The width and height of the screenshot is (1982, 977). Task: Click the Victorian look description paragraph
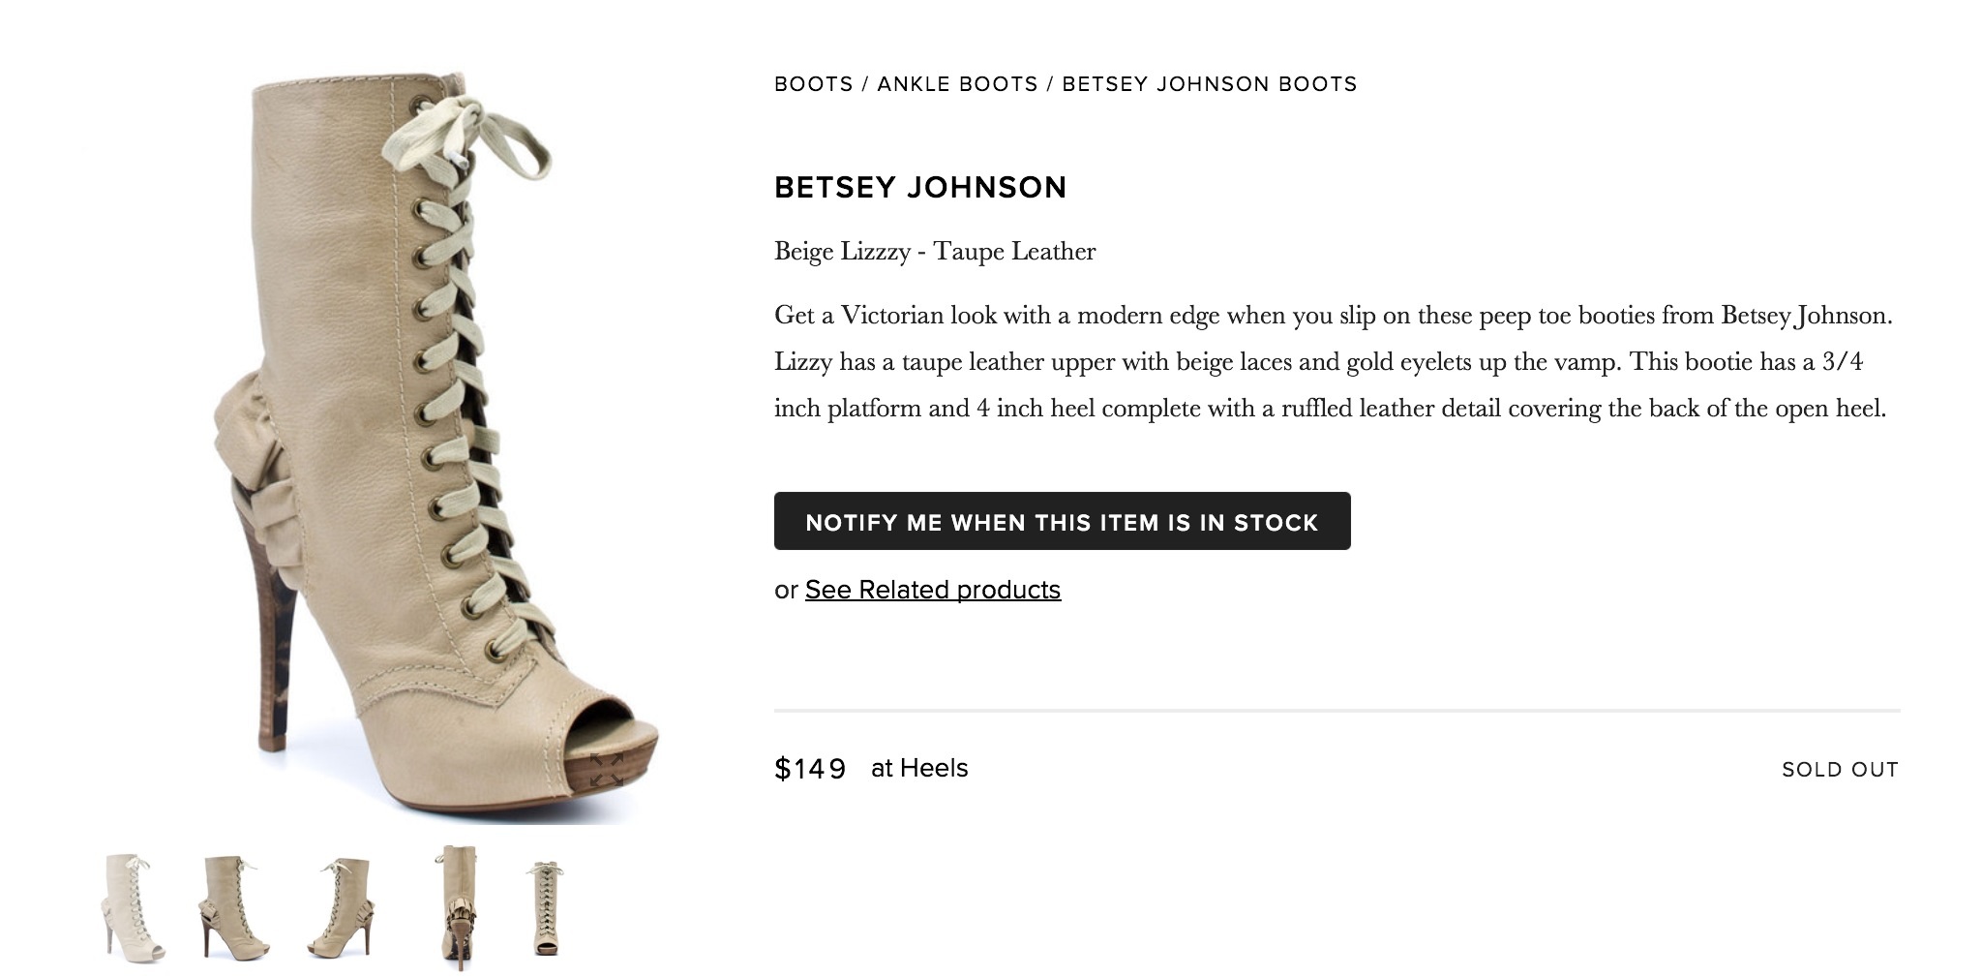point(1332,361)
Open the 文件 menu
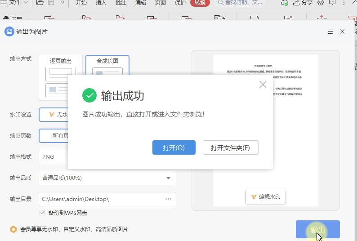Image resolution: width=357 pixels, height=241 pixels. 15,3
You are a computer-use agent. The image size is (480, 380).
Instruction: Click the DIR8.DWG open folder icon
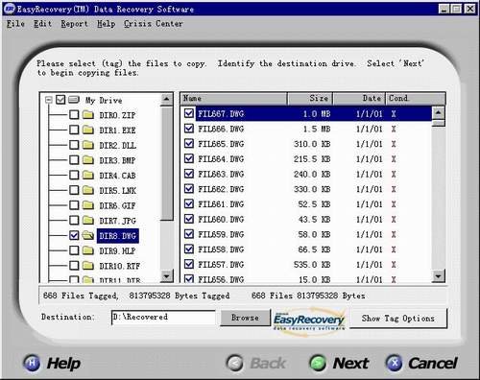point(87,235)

--

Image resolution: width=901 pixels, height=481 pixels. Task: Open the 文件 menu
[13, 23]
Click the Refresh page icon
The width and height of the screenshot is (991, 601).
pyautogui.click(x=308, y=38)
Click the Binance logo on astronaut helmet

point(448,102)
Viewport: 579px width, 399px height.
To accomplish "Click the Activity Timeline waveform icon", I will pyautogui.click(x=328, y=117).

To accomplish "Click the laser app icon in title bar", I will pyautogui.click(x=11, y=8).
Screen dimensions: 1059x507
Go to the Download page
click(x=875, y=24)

_Work item_
Find the lines above with the word "accomplish". Copy them out.

_Exercise output_
To accomplish "Click the Activity Timeline waveform icon", I will pyautogui.click(x=328, y=117).
To accomplish "Click the laser app icon in title bar", I will pyautogui.click(x=11, y=8).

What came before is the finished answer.